Cela a probablement acté mon engagement en EDI. En 2020 je lance le réseau de professionnelles Invicta pour encourager le développement professionnel des femmes de diverses communautés ethniques à Montréal. À travers cette initiative sans vraiment le nommer, j’abordais des questions d’équité et d’inclusion dans le monde des affaires. Nos rassemblements avaient pour but de partager et faire entendre les embuches qui se dressent sur le parcours des femmes, notamment les femmes des communautés ethnoculturelles de Montréal.
« Pourquoi on n'est pas bien rémunéré.es? Pourquoi on n'ose pas? Comment on peut se partager nos expériences pour débloquer un monde de possibilités et d'opportunités pour chacune d'entre nous ? »
Et à chaque rencontre nous tentions de légitimer nos vécus et de trouver des solutions pour démolir plafond et falaise de verre, ensemble.
Pendant trois ans d’aventure avec Invicta, je me suis sentie sur mon X. Alors j’ai voulu faire de ce travail de promotion de la diversité, de l’équité et de l’inclusion dans les organisations mon travail à temps plein. C'est vraiment comme ça que je me suis retrouvée à travailler concrètement en tant que spécialiste des questions ÉDI.

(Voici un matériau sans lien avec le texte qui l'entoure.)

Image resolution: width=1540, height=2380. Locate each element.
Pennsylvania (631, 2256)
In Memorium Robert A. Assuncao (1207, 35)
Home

Après plusieurs années de pratique et de formation dans le domaine, je me suis rendu compte que mettre en place une démarche en ÉDI dans une organisation revient à faire de la gestion du changement. Alors je suis actuellement une formation en développement organisationnel aux HEC pour m’appuyer sur des théories et méthodologies éprouvées pour accompagner au mieux les organisations dans ce changement nécessaire.
Qu'est-ce que l'inclusion signifie pour toi?
Tu sais, il y a beaucoup de définitions de l'inclusion.
L'inclusion pour moi s'est créé un espace et des conditions dans lesquelles chacun se sent libre et invité à contribuer de façon authentique. Dans les relations humaines, même quand il n’y a pas de différences majeures entre les personnes ou simplement des différences de personnalité, on peut adopter des comportements excluants. Alors, imagine le rejet que l’on peut exercer sur des membres de groupe que l’histoire et les sociétés ont de tout temps stigmatisé… C’est très simple, c’est vite intégré et normalisé. Puis, ça, m'est arrivé à plusieurs reprises. L’inclusion, pour moi c’est questionner mes comportements et faire de la place pour que chacun puisse s’exprimer et participer.
Quelles solutions proposes-tu pour faciliter l’inclusion et la diversité?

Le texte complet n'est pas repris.